Değinmek istediğim ikinci husus son 30 yıl içinde Asya’nın ekonomik haritasının ciddi bir değişime girmesi. Şu an Asya’nın GSYİH’sı küresel GSYİH’nın üçte birine denk geliyor ve Asya ticaret hacmi de küresel ticaret hacminin üçte birini aşmış durumda. Dolayısıyla Asya ülkeleri her türlü ekonomik işbirliği kurumu haline geldi. Bu bilgiler ışığında, yeni gelişen ya da gelişmekte olan piyasalar ve küreselleşme trendini yakalamak için yeni teknolojiler edinme fırsatı olan gelişmekte olan büyük güçler ortaya çıktı. Söz konusu büyük gelişim güçlerini tanımlarken ilk olarak bölgesel güçleri ve sonra stratejik kaynakları ele almalıyız.
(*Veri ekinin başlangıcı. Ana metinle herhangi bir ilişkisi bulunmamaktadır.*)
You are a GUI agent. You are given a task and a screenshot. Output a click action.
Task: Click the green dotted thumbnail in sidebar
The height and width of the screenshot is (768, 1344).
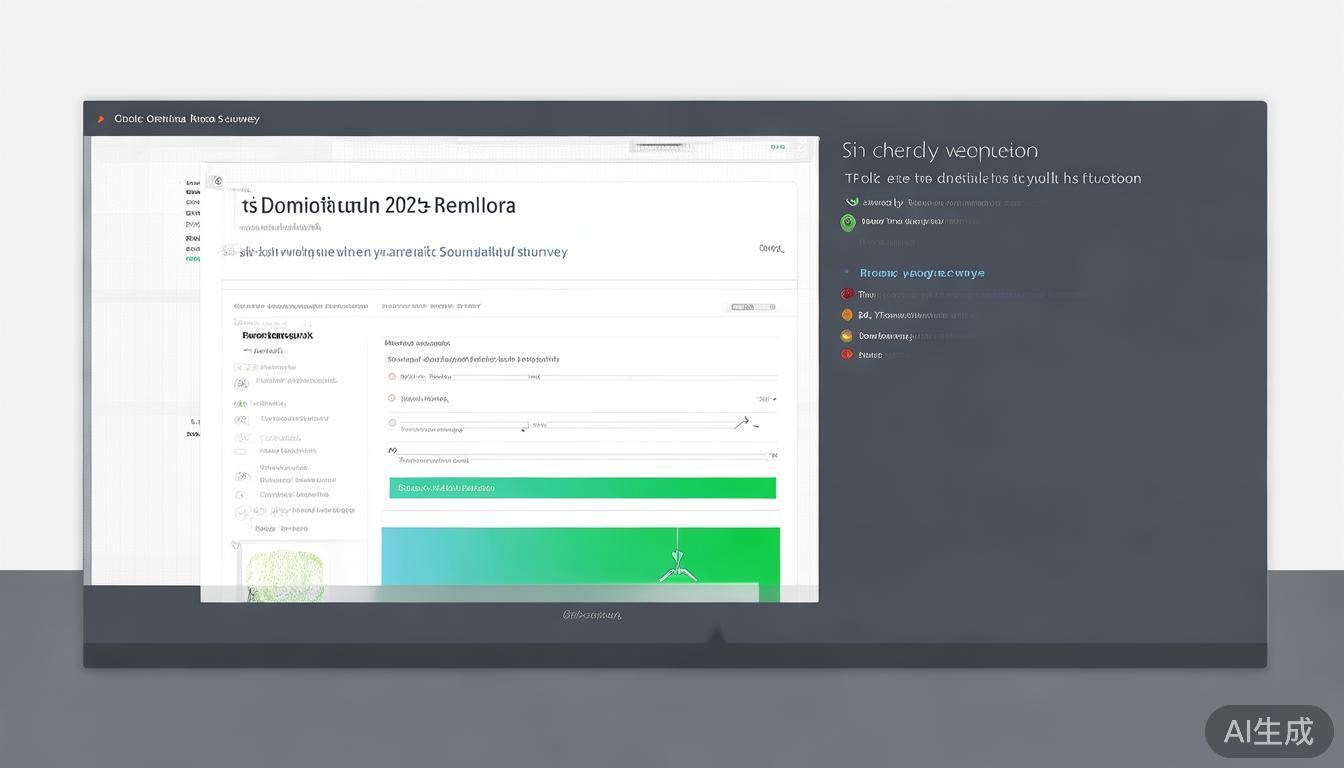[285, 575]
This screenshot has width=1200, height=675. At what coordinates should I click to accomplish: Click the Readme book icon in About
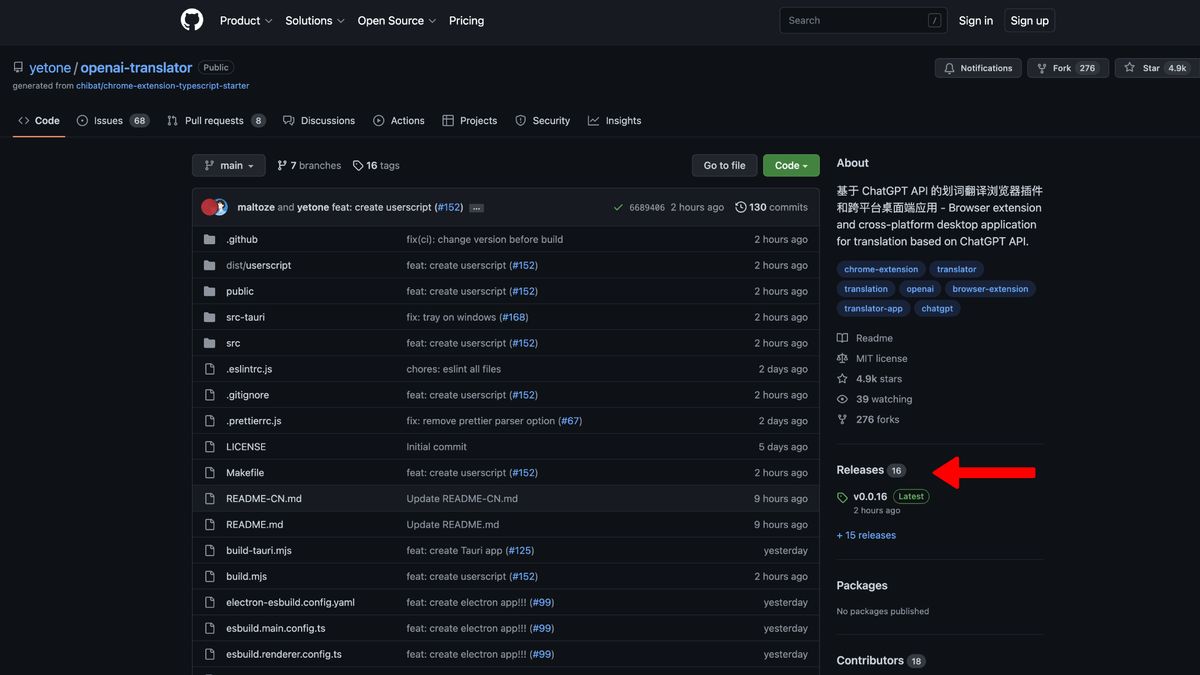pyautogui.click(x=841, y=337)
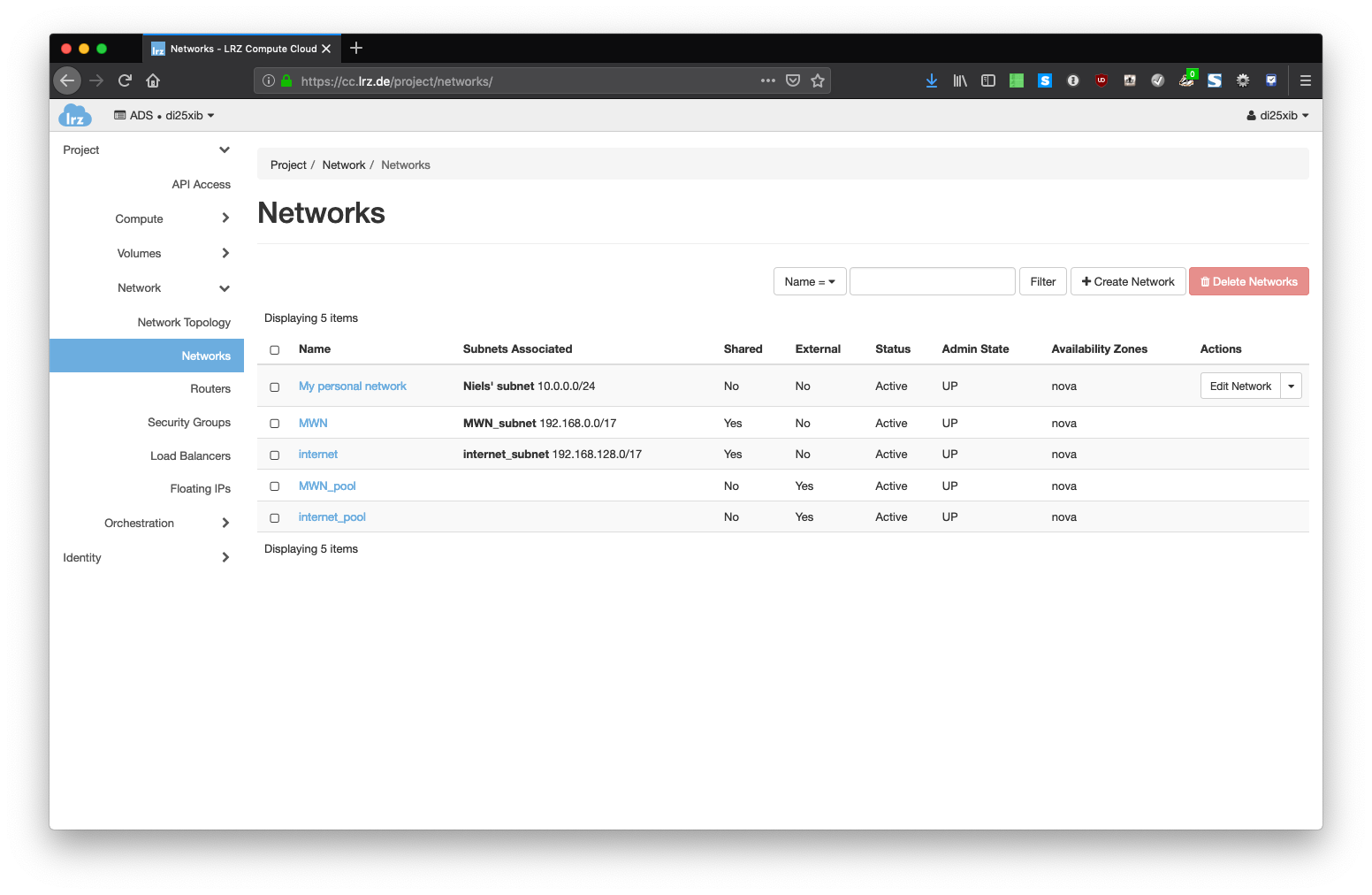Go to Security Groups in sidebar
The width and height of the screenshot is (1372, 895).
[x=189, y=423]
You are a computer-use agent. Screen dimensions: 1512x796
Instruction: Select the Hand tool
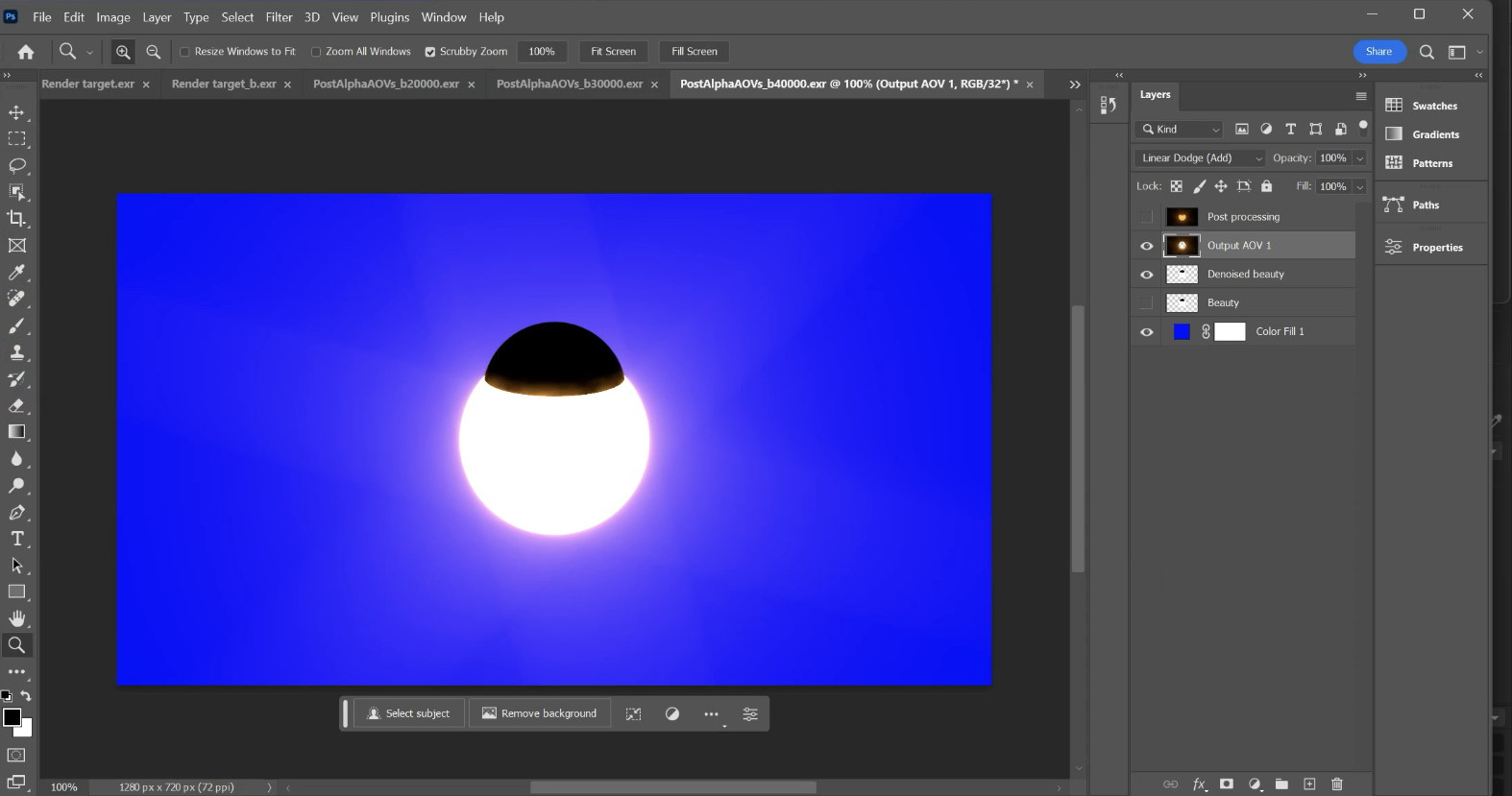pyautogui.click(x=16, y=618)
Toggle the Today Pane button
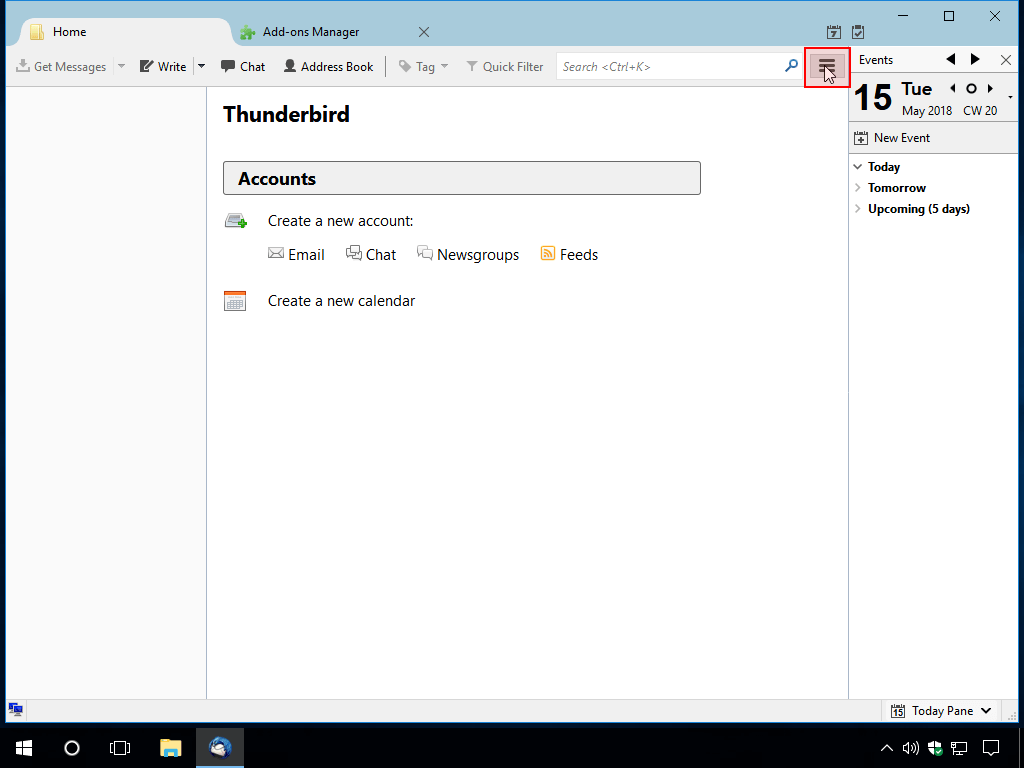The width and height of the screenshot is (1024, 768). point(942,711)
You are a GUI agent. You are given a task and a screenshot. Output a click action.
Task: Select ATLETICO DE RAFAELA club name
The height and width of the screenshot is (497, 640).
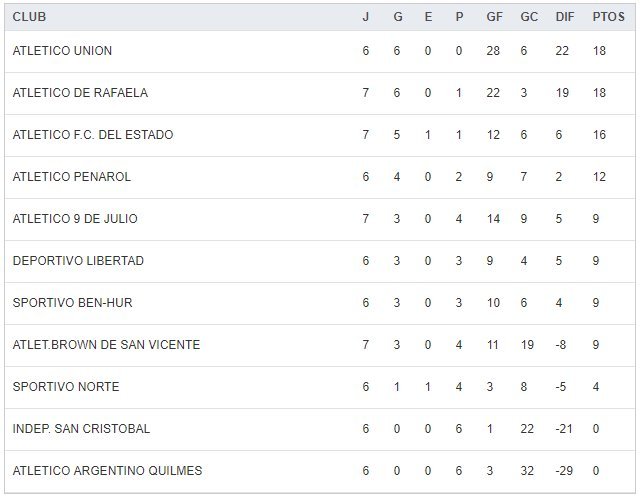tap(80, 93)
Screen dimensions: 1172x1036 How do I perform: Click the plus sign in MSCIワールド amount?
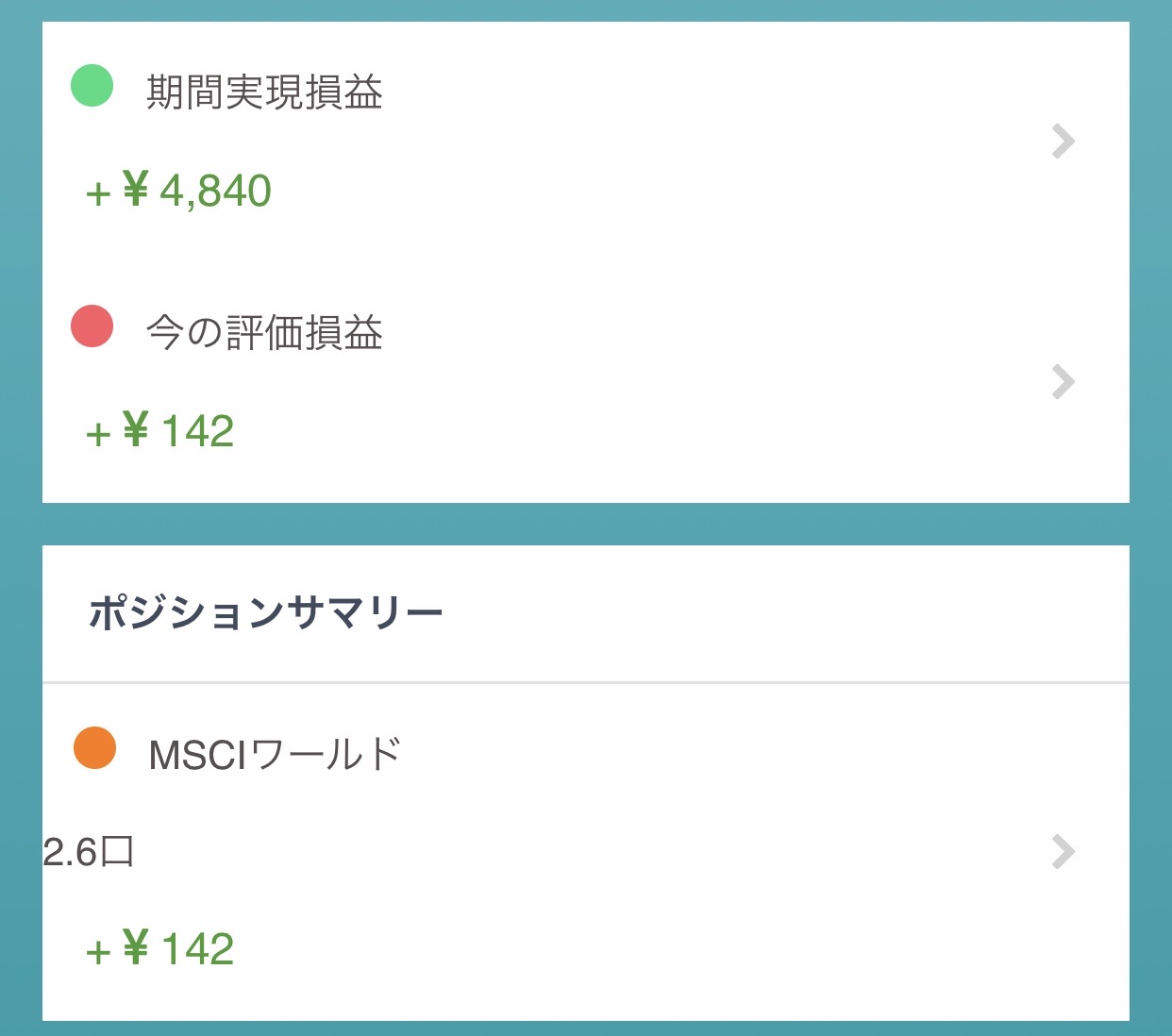(x=98, y=952)
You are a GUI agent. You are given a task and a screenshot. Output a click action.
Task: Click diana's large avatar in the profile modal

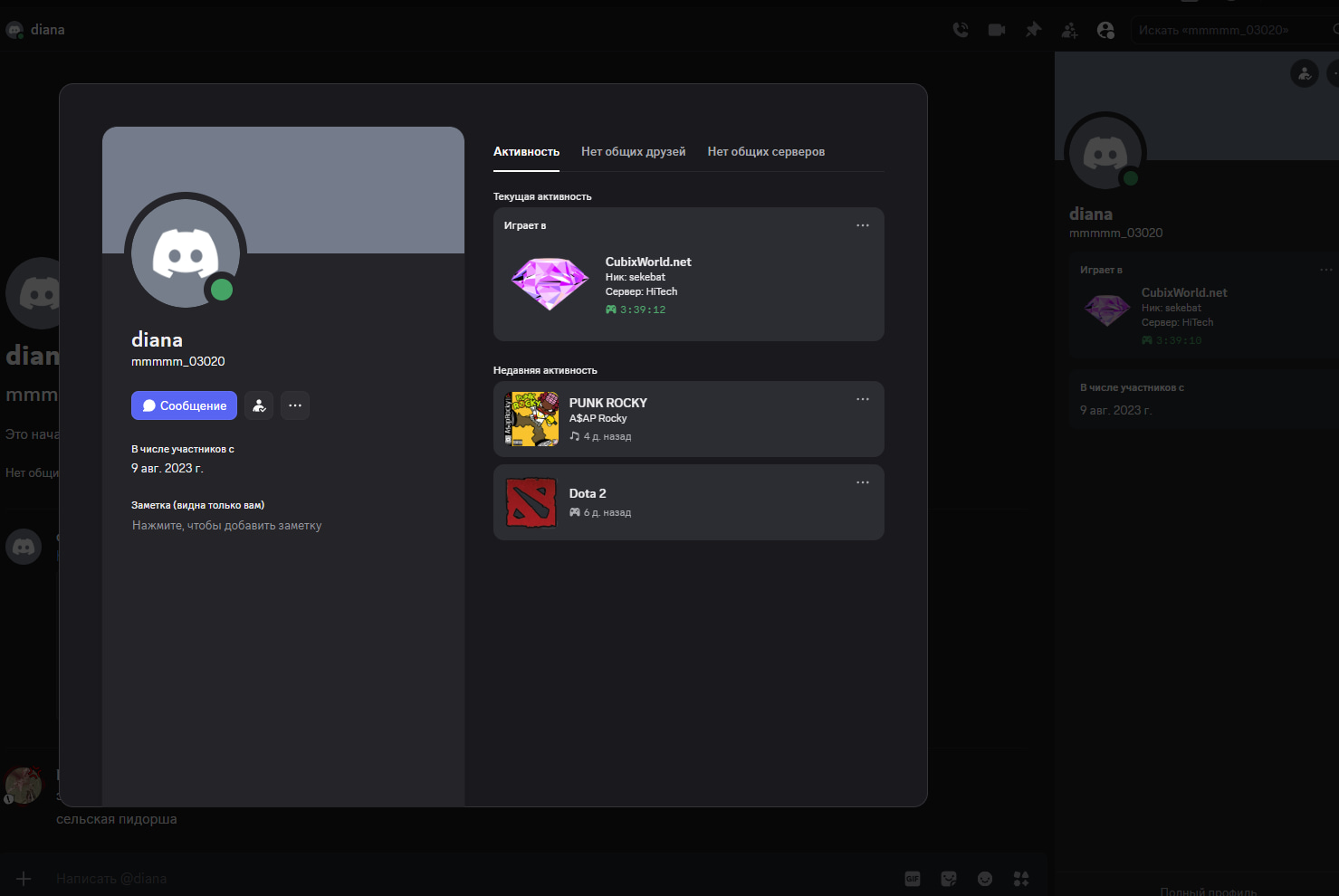[x=186, y=253]
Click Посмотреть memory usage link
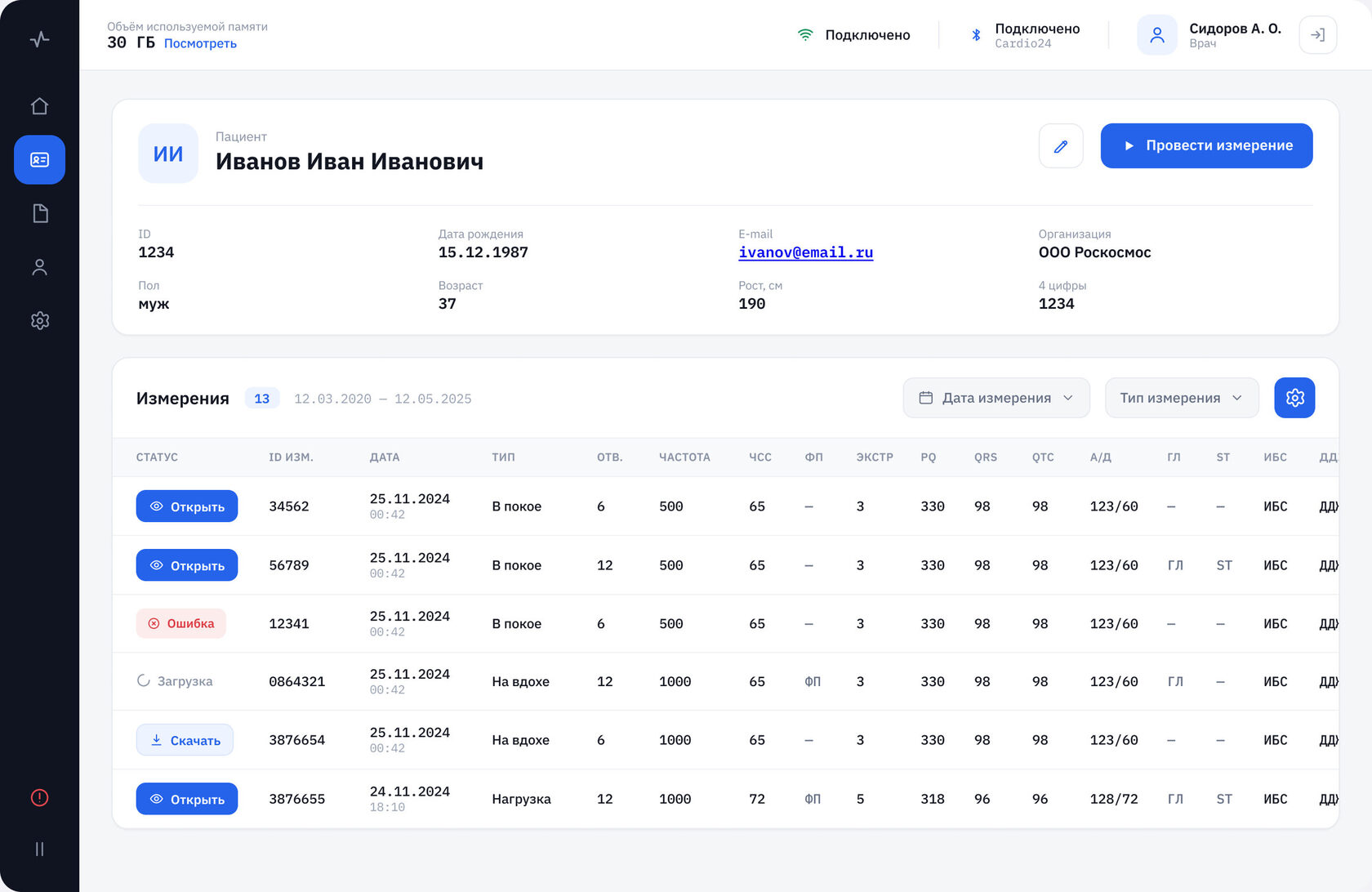This screenshot has width=1372, height=892. point(200,43)
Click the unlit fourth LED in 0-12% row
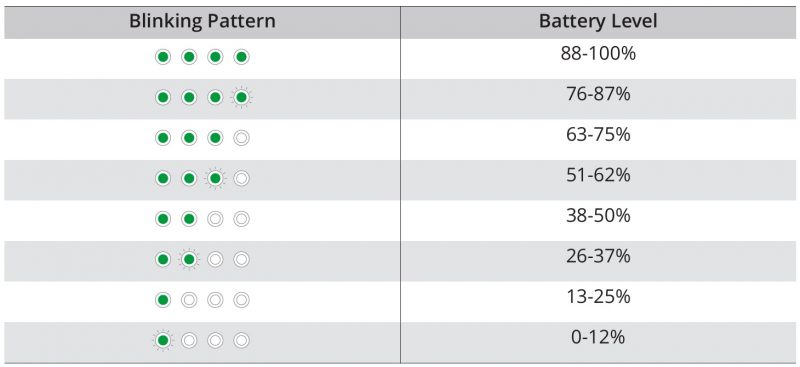The height and width of the screenshot is (367, 800). pos(241,340)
Stratejik kaynaklarsa bir ülkenin sahip olduğu siyasi güç, bulunduğu jeopolitik konum ve finansal gücü, dini gücü, etnik gücü, enerji gücü, askeri gücü ve benzeri kaynaklar olarak tanımlanabilir. Ayrıca bu güçlü ülkelerin bölgesel bir stratejisi olmalı ve bu strateji için ellerinden geleni yapmalılar. Bölgesel düzeyde ulusal kapasiteye göre çalışmalar yürütülmeli ve küresel güçlerle sağlanan ilişkiler geliştirilmelidir. Bu terminolojiyi karşılayan ülkeler arasında Hindistan, Pakistan, Malezya, Endonezya, Kazakistan, Türkiye ve İran bulunuyor. Tabii ki Asya’daki gelişmekte olarak ülkeler arasında Çin’i de saymazsak olmaz. Bu ülkeler bir takım bölgesel ve alt bölgesel işbirliği mekanizmalarının omurgasını oluşturuyor. Bu mekanizmaların örnekleri arasında ise CICA çerçevesi, “10 3“ ve Şanghay İşbirliği Örgütü gibi organizasyonlar bulunuyor. Bu anlamda bir takım öneriler de gördük: Örneğin Japonya, Doğu Asya Topluluğu konseptini başlattı.
(Makalenin devamı alttaki ilgili dokümanda)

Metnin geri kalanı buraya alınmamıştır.